§ **Aim of the exercise**: The line that contains "Task: Click the date" marks the start. Output it and all remaining lines exactly, through the final line of the listing.

◆ ◆ ◆ ◆

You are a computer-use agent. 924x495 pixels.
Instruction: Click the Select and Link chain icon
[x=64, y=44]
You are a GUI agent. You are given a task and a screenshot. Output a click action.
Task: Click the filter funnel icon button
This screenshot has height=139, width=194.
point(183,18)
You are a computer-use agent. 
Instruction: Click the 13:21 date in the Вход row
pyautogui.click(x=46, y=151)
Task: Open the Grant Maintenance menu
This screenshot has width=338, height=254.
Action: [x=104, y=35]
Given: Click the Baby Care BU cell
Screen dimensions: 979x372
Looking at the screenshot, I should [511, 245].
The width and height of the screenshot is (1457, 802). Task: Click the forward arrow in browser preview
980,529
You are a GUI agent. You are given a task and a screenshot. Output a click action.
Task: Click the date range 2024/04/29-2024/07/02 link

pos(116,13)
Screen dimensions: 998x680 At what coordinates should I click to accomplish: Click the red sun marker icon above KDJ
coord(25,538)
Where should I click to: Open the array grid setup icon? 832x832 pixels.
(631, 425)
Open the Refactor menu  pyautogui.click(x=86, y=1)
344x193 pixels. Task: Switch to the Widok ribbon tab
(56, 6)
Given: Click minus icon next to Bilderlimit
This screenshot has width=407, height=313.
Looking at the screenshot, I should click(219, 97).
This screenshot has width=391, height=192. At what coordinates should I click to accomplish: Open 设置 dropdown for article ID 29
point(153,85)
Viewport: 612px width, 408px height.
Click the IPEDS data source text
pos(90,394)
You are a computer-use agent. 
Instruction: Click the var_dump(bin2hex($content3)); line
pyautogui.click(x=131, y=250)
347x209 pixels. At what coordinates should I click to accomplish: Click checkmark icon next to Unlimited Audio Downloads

◆ ◆ ◆ ◆

§ **Response area**:
Task: Click the date range 2024/04/29-2024/07/02 link

pos(116,13)
Screen dimensions: 998x680 At what coordinates should I click to accomplish: Click the red sun marker icon above KDJ
coord(25,538)
Where should I click to: Open the array grid setup icon? 832x832 pixels.
(631, 425)
Open the Refactor menu  pyautogui.click(x=86, y=1)
344x193 pixels. Task: Switch to the Widok ribbon tab
(56, 6)
Given: Click minus icon next to Bilderlimit
This screenshot has width=407, height=313.
Looking at the screenshot, I should click(219, 97).
This screenshot has width=391, height=192. At what coordinates should I click to accomplish: Open 设置 dropdown for article ID 29
point(153,85)
Viewport: 612px width, 408px height.
Click the IPEDS data source text
pos(90,394)
You are a computer-use agent. 
Instruction: Click the var_dump(bin2hex($content3)); line
pyautogui.click(x=131, y=250)
347x209 pixels. At what coordinates should I click to accomplish: Click checkmark icon next to Unlimited Audio Downloads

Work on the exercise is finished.